La gorra de Stasiak era ya un gurruño de tanto retorcerla.
—Seis.
Winter avanzó la cabeza hacia él por encima de la mesa. («Cuando miro así a esta gente, bastará mi cara para espantarlos»).
—Le repito que puedo enviarlo a la cárcel. Pero, por esta vez, le perdono. Acuérdese: si continúa usted diciendo esas estupideces, lo detendremos. No somos señores ni alemanes.
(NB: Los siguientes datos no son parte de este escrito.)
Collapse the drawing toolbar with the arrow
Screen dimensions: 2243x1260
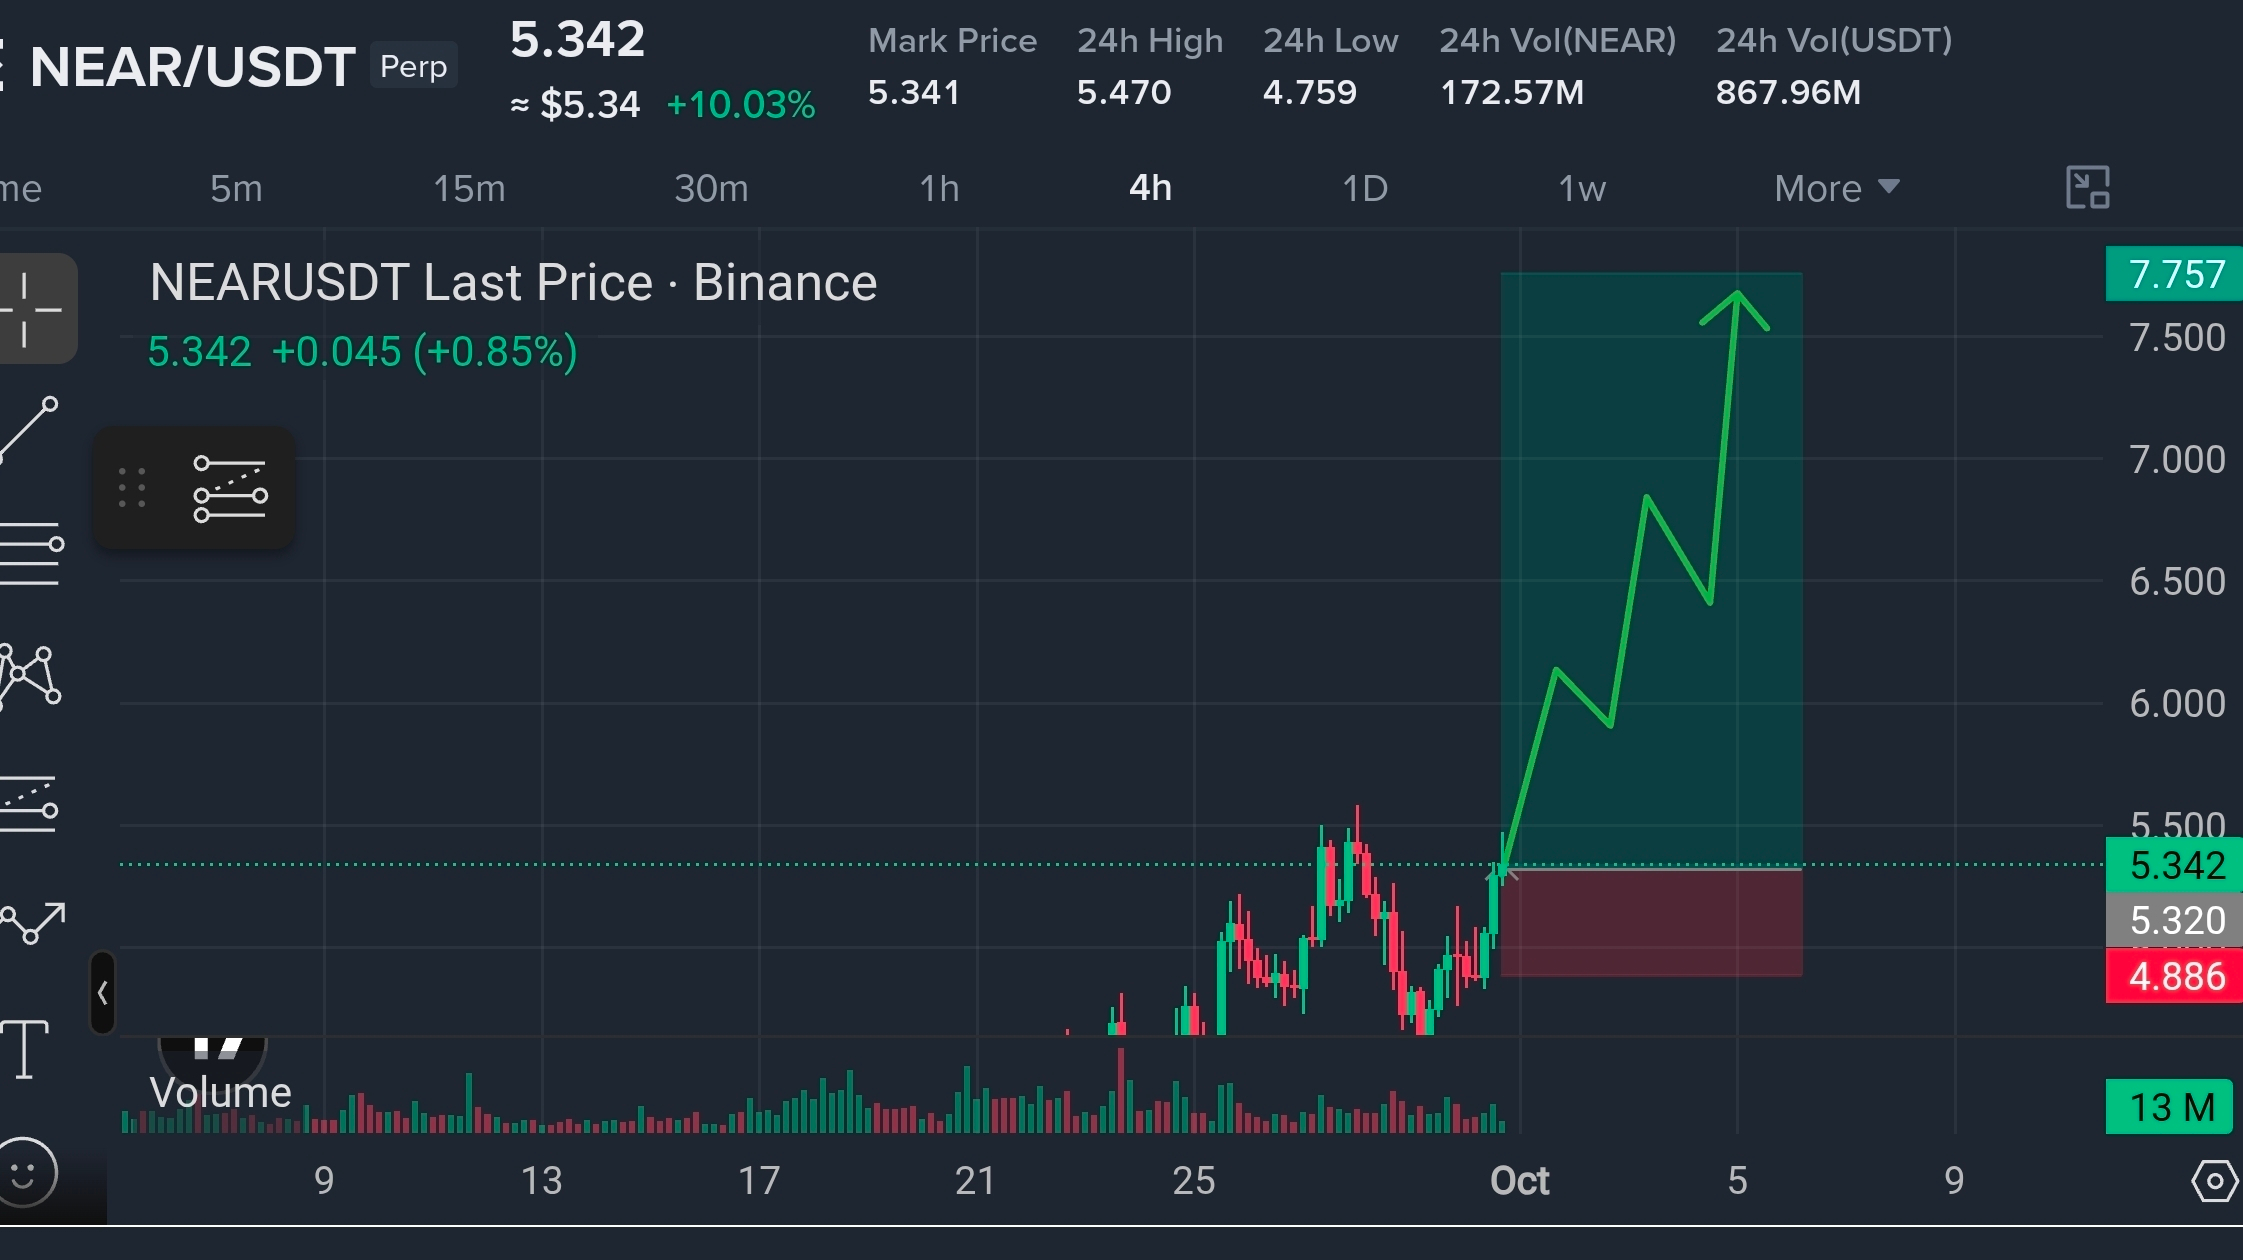[102, 993]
El poder del pueblo está enterado siempre, y con todo detalle, de cuanto se dice, lo mismo en las aldeas que en las ciudades. ¿Comprendido?
Stasiak farfulló algo y retrocedió lentamente, sin dejar de mirar fijamente al oficial. («Siempre ofendidos, siempre humillados, siempre temblando, siempre rebosando odio…», pensó Winter).
—Sí, sí; eso es.
Winter se levantó y le tendió la mano.
—Usted mismo ha de convencerse de cuáles son nuestros propósitos, porque los verá convertidos en realidad. Sólo deseamos el bien de ustedes. Y usted no obstaculice que los demás entren en posesión de sus tierras y quédese con la que va a corresponderle. Nadie podrá quitársela nunca.